You should not provide a REALTOR© who is not your agent with any information that you would not provide directly to his or her principal.


TWO AGENCY MODELS

There are two different agency models practiced by brokerages in Nova Scotia: Common Law Agency and Designated Agency. Our office uses the Designated Agency model.

COMMON LAW AGENCY

Under this model, all REALTORS® working for the Brokerage have an agency relationship with the Seller, which means that they all legally represent the Seller under the common law. If you, as a Buyer, have entered into a relationship with a REALTOR® working with this Brokerage, as a Client, and are interested in negotiating on a property offered for sale by this Brokerage, you would normally enter into a Transaction Brokerage relationship, as described in this brochure. If you have not had a previous relationship with a REALTOR® of this Brokerage, you would be provided services as a Customer as described above.

DESIGNATED AGENCY

This model allows for a Seller to be represented by a specific REALTOR®, rather than the whole Brokerage. This means that all REALTORS®  at the Brokerage do not represent every Seller listed with the Brokerage. This model also allows a Buyer to be represented by their own REALTOR® in any negotiations that they may do, regardless of whether the property they are interested in is listed with that Brokerage or another one. This is called Designated Agency because the Brokerage designates that the REALTORS® represent specific Buyers or Sellers. Should the same REALTOR®  happen to represent both a Buyer and Seller that end up wanting to negotiate, then that REALTOR® would normally act as a Transaction Facilitator for the purposes of the real estate transaction.

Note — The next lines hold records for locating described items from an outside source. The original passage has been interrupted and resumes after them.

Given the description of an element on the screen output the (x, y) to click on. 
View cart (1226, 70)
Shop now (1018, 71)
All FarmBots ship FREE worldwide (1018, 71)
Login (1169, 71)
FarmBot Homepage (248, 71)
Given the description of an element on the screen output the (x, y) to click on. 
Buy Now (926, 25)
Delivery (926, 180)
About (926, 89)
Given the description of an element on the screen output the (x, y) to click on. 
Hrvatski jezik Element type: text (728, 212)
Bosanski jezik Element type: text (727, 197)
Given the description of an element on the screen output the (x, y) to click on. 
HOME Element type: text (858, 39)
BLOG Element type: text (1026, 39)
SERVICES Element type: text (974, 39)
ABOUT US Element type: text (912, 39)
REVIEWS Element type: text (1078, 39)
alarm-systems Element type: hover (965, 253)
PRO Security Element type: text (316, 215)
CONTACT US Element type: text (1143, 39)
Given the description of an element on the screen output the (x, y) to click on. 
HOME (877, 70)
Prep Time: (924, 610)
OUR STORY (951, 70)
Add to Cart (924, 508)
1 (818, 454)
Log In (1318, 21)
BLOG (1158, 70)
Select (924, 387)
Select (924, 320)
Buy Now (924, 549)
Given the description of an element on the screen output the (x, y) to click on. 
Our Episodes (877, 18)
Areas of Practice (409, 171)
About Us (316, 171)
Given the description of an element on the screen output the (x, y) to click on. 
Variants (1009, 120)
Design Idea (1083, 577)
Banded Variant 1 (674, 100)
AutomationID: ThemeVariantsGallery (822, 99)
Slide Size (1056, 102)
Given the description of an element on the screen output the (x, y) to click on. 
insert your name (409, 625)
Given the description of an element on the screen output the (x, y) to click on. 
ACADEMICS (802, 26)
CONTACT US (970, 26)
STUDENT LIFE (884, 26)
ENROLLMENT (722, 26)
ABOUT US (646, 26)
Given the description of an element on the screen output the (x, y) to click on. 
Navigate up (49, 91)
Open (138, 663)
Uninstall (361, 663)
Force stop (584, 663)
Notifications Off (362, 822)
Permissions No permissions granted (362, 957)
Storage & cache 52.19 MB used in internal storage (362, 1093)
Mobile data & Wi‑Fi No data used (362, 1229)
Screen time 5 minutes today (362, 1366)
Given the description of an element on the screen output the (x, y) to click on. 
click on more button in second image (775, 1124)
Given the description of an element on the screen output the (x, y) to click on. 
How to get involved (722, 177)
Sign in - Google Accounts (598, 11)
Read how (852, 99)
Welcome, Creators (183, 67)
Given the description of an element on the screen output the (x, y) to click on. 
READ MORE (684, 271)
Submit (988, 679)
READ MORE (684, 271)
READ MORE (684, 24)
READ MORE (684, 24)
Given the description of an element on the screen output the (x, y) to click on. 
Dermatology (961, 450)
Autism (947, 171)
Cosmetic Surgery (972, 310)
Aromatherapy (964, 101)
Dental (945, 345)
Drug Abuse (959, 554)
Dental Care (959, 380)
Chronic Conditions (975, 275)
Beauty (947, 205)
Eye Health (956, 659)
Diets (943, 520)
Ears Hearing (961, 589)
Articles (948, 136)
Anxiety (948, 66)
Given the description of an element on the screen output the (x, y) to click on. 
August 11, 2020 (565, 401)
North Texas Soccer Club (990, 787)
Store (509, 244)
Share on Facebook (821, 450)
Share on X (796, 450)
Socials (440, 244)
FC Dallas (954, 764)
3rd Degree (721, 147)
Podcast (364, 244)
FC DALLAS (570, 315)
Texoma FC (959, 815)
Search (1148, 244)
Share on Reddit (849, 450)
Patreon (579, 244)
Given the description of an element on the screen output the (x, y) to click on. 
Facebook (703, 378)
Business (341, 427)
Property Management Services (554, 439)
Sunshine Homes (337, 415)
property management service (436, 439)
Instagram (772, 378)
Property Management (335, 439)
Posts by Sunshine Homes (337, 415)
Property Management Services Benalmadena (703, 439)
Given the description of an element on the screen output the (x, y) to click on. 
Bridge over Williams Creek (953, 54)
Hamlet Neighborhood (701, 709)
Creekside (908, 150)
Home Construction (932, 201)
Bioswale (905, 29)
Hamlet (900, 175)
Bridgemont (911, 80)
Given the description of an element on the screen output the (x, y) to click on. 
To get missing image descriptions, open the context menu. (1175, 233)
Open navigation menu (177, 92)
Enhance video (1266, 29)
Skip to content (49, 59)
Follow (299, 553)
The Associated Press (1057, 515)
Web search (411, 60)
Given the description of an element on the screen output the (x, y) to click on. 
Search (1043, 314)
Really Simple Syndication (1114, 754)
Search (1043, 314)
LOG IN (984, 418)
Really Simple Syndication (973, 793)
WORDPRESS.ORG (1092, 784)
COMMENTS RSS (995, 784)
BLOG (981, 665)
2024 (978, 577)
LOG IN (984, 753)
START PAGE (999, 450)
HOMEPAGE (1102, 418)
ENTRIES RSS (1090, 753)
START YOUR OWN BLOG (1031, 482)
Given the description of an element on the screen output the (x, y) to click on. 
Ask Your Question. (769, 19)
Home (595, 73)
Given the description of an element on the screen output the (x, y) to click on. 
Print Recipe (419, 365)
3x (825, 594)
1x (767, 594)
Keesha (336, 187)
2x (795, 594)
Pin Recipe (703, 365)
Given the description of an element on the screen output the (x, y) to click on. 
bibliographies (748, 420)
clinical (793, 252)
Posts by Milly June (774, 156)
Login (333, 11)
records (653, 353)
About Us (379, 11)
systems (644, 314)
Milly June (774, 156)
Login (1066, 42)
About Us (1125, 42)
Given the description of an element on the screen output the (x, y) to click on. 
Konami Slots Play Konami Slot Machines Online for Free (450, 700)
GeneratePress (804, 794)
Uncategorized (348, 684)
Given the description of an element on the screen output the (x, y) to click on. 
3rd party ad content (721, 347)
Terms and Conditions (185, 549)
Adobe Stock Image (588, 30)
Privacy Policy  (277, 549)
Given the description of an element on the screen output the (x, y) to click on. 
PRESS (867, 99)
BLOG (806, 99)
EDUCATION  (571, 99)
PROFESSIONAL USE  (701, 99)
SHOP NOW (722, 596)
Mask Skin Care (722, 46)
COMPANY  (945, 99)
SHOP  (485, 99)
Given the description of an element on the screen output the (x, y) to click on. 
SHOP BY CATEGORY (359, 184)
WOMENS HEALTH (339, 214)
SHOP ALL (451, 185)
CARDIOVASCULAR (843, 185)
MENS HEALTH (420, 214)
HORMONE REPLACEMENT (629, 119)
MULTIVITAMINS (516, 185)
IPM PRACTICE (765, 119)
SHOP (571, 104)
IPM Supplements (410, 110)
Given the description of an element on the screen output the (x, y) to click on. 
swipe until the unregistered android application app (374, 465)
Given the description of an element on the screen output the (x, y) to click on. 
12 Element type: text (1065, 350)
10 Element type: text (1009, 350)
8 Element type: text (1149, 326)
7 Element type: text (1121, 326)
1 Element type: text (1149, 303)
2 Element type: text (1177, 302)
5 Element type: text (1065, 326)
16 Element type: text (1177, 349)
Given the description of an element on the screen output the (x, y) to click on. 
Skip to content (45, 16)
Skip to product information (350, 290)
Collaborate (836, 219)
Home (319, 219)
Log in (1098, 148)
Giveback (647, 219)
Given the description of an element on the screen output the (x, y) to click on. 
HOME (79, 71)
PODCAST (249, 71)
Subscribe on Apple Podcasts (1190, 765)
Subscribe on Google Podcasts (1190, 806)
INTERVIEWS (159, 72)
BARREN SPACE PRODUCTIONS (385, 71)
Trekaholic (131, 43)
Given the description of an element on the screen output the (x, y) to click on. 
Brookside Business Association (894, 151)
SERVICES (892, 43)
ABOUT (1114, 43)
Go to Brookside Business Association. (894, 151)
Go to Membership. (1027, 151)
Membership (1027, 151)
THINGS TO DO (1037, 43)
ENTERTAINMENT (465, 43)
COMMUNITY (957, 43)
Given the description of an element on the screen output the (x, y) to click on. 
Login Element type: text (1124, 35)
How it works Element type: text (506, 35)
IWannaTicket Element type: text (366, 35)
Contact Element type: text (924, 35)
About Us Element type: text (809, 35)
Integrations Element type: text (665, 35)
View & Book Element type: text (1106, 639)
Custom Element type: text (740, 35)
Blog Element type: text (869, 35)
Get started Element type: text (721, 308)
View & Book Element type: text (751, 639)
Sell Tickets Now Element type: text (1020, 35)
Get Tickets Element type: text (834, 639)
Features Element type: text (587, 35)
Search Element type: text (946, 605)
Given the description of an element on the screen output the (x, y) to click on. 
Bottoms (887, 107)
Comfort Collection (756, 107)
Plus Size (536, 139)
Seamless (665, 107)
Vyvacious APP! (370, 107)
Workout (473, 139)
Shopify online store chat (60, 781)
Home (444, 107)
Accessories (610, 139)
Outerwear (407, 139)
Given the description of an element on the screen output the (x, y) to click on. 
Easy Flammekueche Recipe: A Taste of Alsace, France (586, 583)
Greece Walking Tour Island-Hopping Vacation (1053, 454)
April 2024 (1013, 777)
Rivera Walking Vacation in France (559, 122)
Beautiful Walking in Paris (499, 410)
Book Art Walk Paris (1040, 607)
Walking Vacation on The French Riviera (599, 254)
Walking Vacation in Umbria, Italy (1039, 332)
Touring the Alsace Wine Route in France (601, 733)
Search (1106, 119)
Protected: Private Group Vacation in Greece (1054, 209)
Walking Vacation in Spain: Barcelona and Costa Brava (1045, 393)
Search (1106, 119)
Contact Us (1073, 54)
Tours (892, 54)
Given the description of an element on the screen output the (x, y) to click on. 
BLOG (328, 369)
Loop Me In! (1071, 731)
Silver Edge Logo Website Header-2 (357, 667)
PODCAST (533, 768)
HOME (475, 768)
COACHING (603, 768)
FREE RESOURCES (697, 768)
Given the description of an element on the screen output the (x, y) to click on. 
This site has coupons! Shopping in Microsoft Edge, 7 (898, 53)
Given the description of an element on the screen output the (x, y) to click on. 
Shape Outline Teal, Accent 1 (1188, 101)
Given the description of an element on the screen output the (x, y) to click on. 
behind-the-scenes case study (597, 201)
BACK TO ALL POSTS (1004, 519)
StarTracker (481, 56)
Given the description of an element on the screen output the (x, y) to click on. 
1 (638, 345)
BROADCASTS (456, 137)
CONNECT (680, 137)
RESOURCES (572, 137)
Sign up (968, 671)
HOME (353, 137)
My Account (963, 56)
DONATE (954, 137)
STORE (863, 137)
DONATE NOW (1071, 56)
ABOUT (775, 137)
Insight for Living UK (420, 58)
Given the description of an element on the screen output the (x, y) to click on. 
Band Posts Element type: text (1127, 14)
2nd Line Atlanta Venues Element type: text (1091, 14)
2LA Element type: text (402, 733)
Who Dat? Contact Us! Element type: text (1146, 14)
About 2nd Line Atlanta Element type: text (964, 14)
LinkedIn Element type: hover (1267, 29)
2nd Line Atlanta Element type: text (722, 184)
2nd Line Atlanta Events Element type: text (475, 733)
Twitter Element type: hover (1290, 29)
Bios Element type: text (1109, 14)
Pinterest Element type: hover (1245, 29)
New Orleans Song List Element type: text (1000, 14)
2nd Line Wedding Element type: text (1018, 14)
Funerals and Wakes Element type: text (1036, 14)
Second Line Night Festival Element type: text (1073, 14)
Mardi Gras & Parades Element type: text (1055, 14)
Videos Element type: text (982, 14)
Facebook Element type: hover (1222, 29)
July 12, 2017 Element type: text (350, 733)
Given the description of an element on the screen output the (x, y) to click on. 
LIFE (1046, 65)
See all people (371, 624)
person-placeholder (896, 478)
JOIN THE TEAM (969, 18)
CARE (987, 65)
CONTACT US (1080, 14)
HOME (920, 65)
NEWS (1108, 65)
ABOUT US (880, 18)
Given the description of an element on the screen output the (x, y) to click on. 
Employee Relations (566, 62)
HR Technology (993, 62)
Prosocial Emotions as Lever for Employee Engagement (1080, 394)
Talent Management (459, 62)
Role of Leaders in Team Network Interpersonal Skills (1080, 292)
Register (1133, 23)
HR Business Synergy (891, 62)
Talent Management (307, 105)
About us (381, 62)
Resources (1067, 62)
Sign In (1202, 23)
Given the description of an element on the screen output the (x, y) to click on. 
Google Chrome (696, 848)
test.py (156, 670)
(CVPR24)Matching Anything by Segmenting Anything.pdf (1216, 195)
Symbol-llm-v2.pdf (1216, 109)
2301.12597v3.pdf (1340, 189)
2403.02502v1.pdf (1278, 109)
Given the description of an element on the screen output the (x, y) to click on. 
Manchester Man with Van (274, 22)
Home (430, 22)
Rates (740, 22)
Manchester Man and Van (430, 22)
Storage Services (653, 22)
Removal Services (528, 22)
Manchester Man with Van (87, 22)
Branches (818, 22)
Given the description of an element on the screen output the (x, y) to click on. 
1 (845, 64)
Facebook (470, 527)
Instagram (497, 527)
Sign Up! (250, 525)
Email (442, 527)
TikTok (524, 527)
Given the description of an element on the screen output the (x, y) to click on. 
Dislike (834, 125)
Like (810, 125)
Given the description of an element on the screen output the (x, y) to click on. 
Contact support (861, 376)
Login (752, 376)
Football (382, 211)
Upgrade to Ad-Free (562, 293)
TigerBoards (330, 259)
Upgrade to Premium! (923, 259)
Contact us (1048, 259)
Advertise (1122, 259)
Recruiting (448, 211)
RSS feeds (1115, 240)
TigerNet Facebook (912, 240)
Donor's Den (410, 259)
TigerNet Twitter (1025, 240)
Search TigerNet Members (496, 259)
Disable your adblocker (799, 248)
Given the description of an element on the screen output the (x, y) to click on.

In both situations described above where Transaction Brokerage is offered, and either the Buyer or Seller insists on full representation, they would have to get representation from another brokerage in the case of the Common Law Model or from another Designated Agent at their brokerage in the case of the Designated Agency Model. They also have the option of having their lawyer represent them.

Responsibilities of Buyers or Sellers

As a buyer or seller you should:

Carefully read all documents and understand what you are signing.

If you need specialized advice, seek other professionals such as lawyers, notaries, accountants, home inspectors, contractors, engineers and surveyors.

Definitions

The Agent is the real estate company under which the individual salesperson is licensed.

A REALTOR in Nova Scotia, refers to a member of the Canadian Real Estate Association who is licensed under the Real Estate Broker’s Licensing Act to trade in Real Estate.

The Buyer is often referred to as the Purchaser.

The Seller is often referred to as the Vendor.

The Principal is someone who has engaged an agent to act for and on his or her behalf either to buy or sell a home.


Privacy

REALTORS recognize and respect the privacy expectations of today’s consumers and the requirements of applicable federal law.

REALTORS believe that making you aware of how your personal information will be used and to whom it is disclosed will form the basis of a relationship of trust between you and your REALTOR . Your informed consent is required for the collection, use and retention of personal information.

This Information has been designed to explain the various types of agency relationships and to help you understand what it all means.